→ Instructions for the task:
Retype exactly the lines below, beginning with the first and ending with the line where "Task: Expand the Country dropdown arrow" appears.

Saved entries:

——————

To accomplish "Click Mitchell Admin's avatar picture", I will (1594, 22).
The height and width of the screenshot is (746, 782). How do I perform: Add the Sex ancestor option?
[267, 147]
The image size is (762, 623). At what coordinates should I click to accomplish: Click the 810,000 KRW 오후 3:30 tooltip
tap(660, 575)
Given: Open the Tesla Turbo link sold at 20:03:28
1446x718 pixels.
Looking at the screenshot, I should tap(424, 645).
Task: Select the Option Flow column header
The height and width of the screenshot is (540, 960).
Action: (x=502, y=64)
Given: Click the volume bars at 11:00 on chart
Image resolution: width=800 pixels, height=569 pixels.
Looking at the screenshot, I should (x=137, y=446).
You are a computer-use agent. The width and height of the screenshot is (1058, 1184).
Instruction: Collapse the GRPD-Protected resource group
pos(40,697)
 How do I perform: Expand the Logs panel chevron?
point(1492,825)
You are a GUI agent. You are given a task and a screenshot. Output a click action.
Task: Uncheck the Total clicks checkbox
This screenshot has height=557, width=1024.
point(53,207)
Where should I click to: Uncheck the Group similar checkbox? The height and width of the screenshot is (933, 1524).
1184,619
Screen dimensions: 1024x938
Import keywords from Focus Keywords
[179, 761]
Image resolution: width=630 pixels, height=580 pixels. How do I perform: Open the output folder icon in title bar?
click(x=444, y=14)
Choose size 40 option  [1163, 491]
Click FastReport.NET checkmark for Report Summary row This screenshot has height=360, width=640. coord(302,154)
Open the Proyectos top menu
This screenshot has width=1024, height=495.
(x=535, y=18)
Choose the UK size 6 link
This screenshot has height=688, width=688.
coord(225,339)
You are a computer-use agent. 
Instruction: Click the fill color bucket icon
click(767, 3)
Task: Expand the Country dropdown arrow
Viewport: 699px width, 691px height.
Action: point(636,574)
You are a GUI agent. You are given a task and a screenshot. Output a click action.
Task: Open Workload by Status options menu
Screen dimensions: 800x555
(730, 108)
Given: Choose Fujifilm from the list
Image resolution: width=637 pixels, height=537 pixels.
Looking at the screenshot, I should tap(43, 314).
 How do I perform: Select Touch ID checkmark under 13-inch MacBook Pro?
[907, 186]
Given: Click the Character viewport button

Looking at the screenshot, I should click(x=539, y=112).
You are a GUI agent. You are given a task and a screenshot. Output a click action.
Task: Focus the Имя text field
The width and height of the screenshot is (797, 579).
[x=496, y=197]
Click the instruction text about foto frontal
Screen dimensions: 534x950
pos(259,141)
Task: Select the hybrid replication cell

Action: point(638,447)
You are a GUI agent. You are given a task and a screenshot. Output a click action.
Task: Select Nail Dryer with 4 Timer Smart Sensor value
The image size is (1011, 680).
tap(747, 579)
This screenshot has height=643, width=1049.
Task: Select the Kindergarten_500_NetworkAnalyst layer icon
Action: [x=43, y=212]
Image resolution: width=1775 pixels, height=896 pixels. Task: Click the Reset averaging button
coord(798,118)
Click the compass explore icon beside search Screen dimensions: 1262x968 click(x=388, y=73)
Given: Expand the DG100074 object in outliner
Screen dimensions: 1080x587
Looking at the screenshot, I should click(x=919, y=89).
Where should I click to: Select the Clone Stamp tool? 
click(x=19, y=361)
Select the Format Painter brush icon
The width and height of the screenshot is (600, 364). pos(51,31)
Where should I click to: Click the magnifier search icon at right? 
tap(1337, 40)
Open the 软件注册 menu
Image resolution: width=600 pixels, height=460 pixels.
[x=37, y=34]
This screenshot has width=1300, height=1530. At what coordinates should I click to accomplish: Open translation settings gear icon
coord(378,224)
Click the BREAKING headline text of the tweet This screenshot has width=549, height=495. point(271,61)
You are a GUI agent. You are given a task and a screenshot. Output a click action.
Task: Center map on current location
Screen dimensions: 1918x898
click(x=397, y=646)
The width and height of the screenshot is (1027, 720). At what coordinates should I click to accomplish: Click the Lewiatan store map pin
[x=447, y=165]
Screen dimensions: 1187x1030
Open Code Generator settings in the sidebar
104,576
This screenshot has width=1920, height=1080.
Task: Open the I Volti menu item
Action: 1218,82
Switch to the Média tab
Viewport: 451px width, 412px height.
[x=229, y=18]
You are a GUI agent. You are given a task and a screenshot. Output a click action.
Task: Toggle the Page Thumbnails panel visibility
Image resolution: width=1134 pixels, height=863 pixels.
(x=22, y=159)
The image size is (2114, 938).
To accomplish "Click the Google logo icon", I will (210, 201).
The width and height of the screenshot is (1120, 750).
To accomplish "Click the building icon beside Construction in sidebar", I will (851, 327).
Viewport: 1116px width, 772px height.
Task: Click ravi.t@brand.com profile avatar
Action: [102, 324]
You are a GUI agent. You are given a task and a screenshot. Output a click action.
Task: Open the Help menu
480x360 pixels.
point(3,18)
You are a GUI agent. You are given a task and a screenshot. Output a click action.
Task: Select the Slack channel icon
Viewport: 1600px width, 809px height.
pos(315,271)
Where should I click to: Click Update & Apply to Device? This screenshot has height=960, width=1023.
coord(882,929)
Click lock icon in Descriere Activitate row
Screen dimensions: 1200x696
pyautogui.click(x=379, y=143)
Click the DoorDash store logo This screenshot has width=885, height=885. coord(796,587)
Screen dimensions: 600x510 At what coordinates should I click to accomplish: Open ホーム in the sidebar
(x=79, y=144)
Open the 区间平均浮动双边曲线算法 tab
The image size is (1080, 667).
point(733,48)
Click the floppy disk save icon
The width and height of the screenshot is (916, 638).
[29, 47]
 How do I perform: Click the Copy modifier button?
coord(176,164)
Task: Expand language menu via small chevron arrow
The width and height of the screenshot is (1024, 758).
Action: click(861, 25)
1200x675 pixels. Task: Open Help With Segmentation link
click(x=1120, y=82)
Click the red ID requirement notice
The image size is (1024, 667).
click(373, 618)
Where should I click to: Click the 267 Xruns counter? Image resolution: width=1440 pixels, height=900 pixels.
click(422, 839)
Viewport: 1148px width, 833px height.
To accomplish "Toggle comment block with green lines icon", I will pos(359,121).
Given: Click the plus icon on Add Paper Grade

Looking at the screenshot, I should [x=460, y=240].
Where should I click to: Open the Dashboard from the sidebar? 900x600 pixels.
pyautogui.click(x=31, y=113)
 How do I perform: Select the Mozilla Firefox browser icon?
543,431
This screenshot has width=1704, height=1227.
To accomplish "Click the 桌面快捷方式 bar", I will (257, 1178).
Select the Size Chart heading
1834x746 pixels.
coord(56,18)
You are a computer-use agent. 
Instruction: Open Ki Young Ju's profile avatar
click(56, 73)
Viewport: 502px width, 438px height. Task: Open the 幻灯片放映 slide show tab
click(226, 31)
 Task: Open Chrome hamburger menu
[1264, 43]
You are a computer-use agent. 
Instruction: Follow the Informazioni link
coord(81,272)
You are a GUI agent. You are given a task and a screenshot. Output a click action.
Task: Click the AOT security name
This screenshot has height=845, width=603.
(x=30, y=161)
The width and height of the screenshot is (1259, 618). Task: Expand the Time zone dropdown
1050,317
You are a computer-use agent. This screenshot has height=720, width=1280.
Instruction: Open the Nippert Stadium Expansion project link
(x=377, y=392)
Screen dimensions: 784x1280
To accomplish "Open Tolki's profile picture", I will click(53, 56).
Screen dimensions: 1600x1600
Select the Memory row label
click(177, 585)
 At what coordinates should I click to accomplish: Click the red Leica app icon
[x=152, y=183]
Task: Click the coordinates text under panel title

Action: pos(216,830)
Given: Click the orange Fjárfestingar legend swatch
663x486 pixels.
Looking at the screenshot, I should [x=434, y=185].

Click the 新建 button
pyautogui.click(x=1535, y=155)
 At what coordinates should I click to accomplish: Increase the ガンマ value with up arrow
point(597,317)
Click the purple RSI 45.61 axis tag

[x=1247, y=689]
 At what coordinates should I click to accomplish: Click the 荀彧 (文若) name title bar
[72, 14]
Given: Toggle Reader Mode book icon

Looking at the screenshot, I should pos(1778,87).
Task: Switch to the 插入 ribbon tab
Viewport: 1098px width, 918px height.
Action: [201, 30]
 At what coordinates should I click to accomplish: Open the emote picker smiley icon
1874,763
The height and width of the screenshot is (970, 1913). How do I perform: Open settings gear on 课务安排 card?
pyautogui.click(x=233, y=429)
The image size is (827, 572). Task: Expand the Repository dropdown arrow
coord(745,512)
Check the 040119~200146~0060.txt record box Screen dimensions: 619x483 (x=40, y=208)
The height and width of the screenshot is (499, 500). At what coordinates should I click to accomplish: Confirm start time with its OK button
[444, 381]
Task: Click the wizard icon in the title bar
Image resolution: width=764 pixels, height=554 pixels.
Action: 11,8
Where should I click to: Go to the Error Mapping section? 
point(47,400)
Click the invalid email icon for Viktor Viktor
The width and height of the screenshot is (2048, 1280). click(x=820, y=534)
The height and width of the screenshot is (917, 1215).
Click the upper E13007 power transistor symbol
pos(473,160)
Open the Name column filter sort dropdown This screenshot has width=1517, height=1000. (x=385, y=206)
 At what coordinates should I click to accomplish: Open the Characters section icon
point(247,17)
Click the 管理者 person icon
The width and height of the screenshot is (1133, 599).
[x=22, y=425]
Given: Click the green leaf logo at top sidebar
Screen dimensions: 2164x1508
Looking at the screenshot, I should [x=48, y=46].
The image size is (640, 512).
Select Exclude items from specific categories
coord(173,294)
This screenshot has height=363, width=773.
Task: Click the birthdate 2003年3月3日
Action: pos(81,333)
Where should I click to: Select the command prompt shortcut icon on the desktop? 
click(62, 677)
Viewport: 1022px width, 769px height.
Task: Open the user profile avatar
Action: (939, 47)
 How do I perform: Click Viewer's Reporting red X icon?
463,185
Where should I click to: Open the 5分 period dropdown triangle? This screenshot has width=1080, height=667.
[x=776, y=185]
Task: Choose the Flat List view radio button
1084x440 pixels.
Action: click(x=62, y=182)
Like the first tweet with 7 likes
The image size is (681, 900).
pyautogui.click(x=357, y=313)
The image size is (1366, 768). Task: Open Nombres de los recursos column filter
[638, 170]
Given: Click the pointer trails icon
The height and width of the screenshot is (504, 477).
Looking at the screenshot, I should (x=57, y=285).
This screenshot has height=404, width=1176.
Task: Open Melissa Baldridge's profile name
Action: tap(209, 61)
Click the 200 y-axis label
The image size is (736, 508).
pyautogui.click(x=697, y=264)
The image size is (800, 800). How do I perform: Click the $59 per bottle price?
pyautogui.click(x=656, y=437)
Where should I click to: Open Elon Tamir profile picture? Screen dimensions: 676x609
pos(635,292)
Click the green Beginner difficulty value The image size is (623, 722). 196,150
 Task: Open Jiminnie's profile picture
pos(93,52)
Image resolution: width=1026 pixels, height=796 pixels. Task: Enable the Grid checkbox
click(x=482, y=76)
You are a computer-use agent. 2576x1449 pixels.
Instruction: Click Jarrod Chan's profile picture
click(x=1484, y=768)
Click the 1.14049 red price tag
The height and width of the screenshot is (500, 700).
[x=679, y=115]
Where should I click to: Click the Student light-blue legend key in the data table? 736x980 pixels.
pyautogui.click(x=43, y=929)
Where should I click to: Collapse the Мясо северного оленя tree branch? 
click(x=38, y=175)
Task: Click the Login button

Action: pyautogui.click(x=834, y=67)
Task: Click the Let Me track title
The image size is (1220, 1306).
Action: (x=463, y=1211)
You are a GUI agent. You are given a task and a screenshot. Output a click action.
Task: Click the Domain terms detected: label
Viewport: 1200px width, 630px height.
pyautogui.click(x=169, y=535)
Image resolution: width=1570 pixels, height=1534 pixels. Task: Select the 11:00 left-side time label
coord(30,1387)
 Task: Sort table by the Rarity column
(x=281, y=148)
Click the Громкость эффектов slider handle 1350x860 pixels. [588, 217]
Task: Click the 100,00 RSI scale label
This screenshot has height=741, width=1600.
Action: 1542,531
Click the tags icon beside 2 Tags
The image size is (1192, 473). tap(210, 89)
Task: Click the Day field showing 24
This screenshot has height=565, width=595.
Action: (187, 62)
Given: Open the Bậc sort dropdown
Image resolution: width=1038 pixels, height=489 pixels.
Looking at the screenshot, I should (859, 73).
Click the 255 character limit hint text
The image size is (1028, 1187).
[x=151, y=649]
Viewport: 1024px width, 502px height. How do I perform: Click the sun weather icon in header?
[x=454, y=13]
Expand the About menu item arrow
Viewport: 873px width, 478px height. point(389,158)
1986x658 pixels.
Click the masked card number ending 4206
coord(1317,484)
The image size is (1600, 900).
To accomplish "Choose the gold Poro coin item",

——————

→ Answer for the task:
To accomplish "Click Mitchell Admin's avatar picture", I will (1594, 22).
The height and width of the screenshot is (746, 782). How do I perform: Add the Sex ancestor option?
[267, 147]
The image size is (762, 623). At what coordinates should I click to accomplish: Click the 810,000 KRW 오후 3:30 tooltip
tap(660, 575)
Given: Open the Tesla Turbo link sold at 20:03:28
1446x718 pixels.
Looking at the screenshot, I should tap(424, 645).
Task: Select the Option Flow column header
The height and width of the screenshot is (540, 960).
Action: (x=502, y=64)
Given: Click the volume bars at 11:00 on chart
Image resolution: width=800 pixels, height=569 pixels.
Looking at the screenshot, I should (x=137, y=446).
You are a computer-use agent. The width and height of the screenshot is (1058, 1184).
Instruction: Collapse the GRPD-Protected resource group
pos(40,697)
 How do I perform: Expand the Logs panel chevron?
point(1492,825)
You are a GUI agent. You are given a task and a screenshot. Output a click action.
Task: Uncheck the Total clicks checkbox
This screenshot has height=557, width=1024.
point(53,207)
Where should I click to: Uncheck the Group similar checkbox? The height and width of the screenshot is (933, 1524).
1184,619
Screen dimensions: 1024x938
Import keywords from Focus Keywords
[179, 761]
Image resolution: width=630 pixels, height=580 pixels. How do I perform: Open the output folder icon in title bar?
click(x=444, y=14)
Choose size 40 option  [1163, 491]
Click FastReport.NET checkmark for Report Summary row This screenshot has height=360, width=640. coord(302,154)
Open the Proyectos top menu
This screenshot has width=1024, height=495.
(x=535, y=18)
Choose the UK size 6 link
This screenshot has height=688, width=688.
coord(225,339)
You are a computer-use agent. 
Instruction: Click the fill color bucket icon
click(767, 3)
Task: Expand the Country dropdown arrow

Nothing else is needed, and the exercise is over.